> What you have to do
Can you edit the lines below so that every "screenshot" becomes "screen capture", leaving everything else unchanged?

:::

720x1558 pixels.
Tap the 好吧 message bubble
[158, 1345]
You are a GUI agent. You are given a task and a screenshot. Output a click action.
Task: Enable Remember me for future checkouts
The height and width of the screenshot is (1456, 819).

:::

> Reply to the task
720x1558 pixels.
Tap the 好吧 message bubble
[158, 1345]
You are a GUI agent. You are given a task and a screen capture. Output a click action.
Task: Enable Remember me for future checkouts
The height and width of the screen capture is (1456, 819).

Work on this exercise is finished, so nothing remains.